His career in the school system started as a parapro for special education. Now he manages an “enterprise-level information technology” system.
Smith said he “kind of grew up in the (school) system” because his mother, Patsy Smith, was a special education teacher and became the district’s special ed director, but that sentiment also could summarize his years in the technology department.
He has “grown up” with the information technology also.
Smith joined the department in 2003 as a technician before the district had technicians for school “clusters” and when the network for computers was in its infancy, compared to today.
He was “part of the first round” of technicians assigned to schools. The school district did not have a centralized user management system.
The district had “really bad viruses” in his early career, he said. That has become less of a problem as “anti-virus” software had become much better.
A virus now might be “much more destructive” and lead to demands for money to release control of a computer.
He moved into a network engineer’s job and now manages much of the department.
He said the school district has one network, but parts of it are segregated. Student data, personnel records and financial records are on separate “networks,” and he does not manage those.
All the district’s computing for students and teachers — and about 20,000 devices — are in his area.
Smith, 37, had no “formal education” for technology.
“A lot of what I do now is research,” he said.
He meant it when he said he grew up in Hall schools. He attended the county schools and graduated from West Hall High School in 1997.
He attended North Georgia College & State University (now the University of North Georgia), studying business. But in 2000, Smith took a job as a parapro, working with a special education student.
He needed a job, he said, and took that one, working with one student. He said the student had bad seizures and was often agitated and angry afterward.

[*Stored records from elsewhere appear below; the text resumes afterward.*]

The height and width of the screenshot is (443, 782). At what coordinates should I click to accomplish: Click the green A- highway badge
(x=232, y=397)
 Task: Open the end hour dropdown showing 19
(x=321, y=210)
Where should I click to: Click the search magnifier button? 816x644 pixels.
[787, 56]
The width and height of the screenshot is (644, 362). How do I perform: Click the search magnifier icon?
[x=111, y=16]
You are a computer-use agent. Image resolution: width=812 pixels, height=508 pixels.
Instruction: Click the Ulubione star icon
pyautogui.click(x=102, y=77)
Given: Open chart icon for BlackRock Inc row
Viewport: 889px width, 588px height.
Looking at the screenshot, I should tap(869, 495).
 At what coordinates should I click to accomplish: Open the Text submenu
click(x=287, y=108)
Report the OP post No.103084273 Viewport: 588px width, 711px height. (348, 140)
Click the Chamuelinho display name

“Part of my job was keeping things in line,” he said. “That taught me so much about patience.”
When the student became too old for the school system, he “was out of a job.”
Smith said he heard rumors about a technology job. He interviewed and told the hiring group he was a fast learner. He got the job.
“I will learn, and I will adapt,” he said. “It was all on-the-job (training) with me.” He has had professional development experiences in the technology department.
Smith added, “This really felt like a hobby to me — more than a job to me.”
He said the technology department now has a 10-gigabyte network. It was a “big deal,” he said, to reach that point.
The schools can distribute TV programming through its network. It receives that over-the-air broadcast at South Hall Middle School and sends it to the central technology office. From there it can be distributed to TVs in every school, he said.
Aaron Turpin, the county’s executive director for technology, said, “Jay Smith has the unique combination of vision without losing attention to detail.”
Smith said, a couple of times, that he typically stays away from public notice.
“I just want to be out of the way,” he said. “I don’t want the technology to ever be a stumbling block (for instruction).”
He added, “Technology can’t do anything on its own. It can’t teach you anything.”